Treatment with “suicide” genes stunted the growth of ovarian tumor in mice and may one day offer a way to treat the last stage of ovarian cancer in women, U.S. say scientists.
Currently, there is no effective treatment for advanced ovarian cancer that has been repeated after the primary surgery and chemotherapy, according to a press release from the American Association for Cancer Research.
In laboratory experiments on mice, researchers found that nanoparticles for delivery of diphtheria toxin-encoding DNA selectively expressed in ovarian cancer cells significantly decreased the growth of ovarian tumors. The results appear online in the journal Cancer Research.

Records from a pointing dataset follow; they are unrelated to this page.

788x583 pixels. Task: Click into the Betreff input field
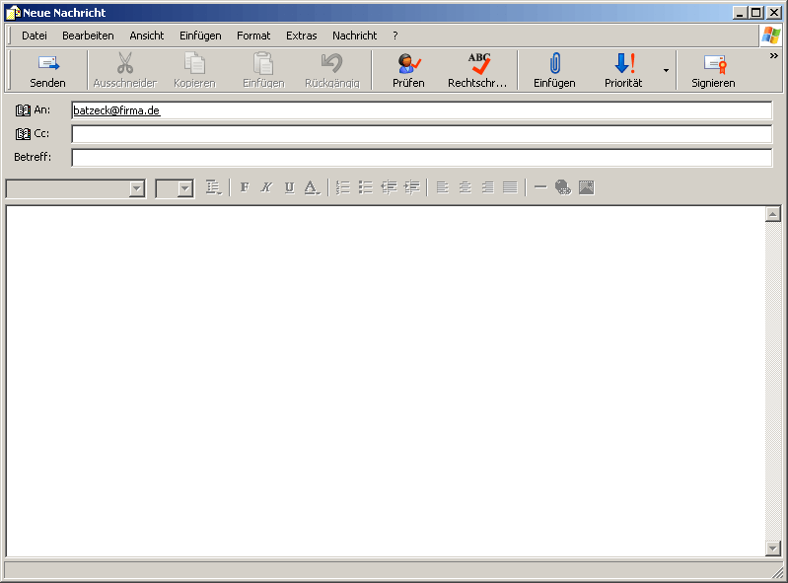click(421, 158)
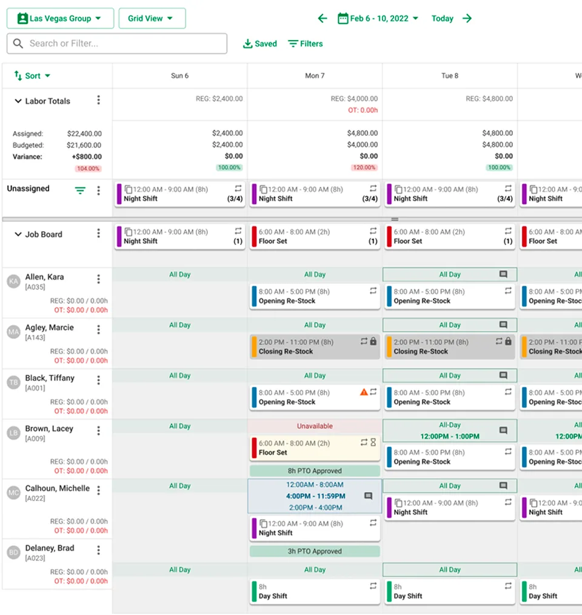Click the Today button
The height and width of the screenshot is (615, 582).
[442, 18]
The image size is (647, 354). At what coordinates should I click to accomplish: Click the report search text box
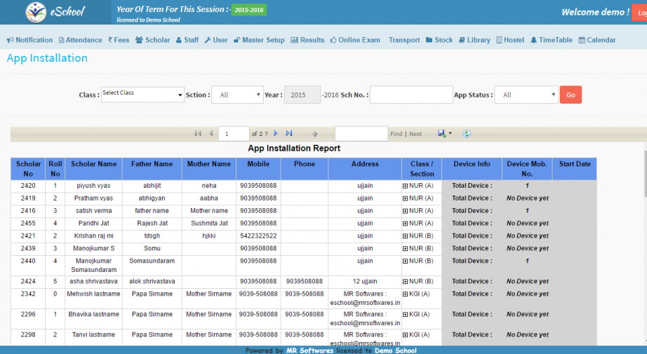click(x=361, y=133)
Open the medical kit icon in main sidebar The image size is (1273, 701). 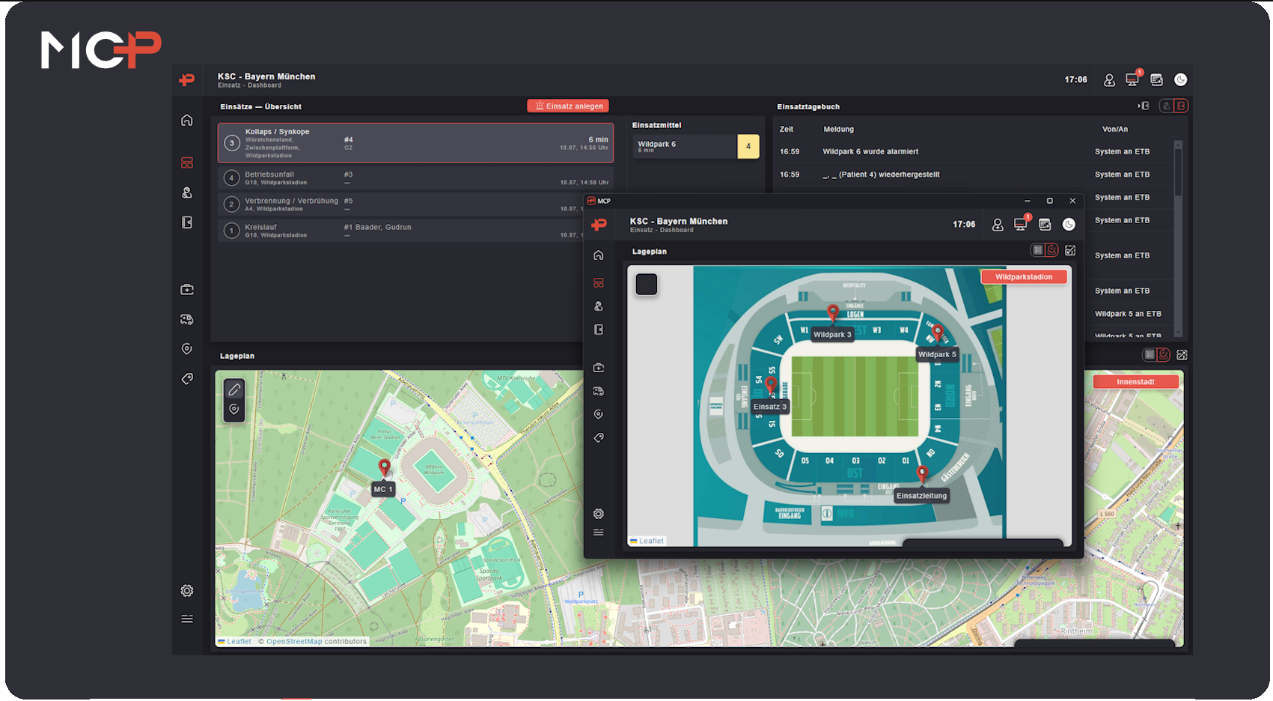[187, 290]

“This report is certainly a cause for hope,” lead researcher Janet Sawicki, a professor at the Lankenau Institute for Medical Research, said in the press release. “We now have a new potential for the treatment of advanced ovarian cancer that has promised to target tumor cells and leaving healthy cells healthy.”
The new treatment, which could be tested on humans within 18 to 24 months, could be a breakthrough in the specific therapy for cancer, according to Dr. Edward Sausville, an associate editor of Cancer Research and associate director of research clinic in the Greenebaum Cancer Center, University of Maryland.
“In oncology, who have been studying ways to kill the tumor for a long time, but much of what he has clashed with the principle of real estate location, location, location. In other words, an effective therapy is not effective if you cannot reach the goal, “Sausville said the press release.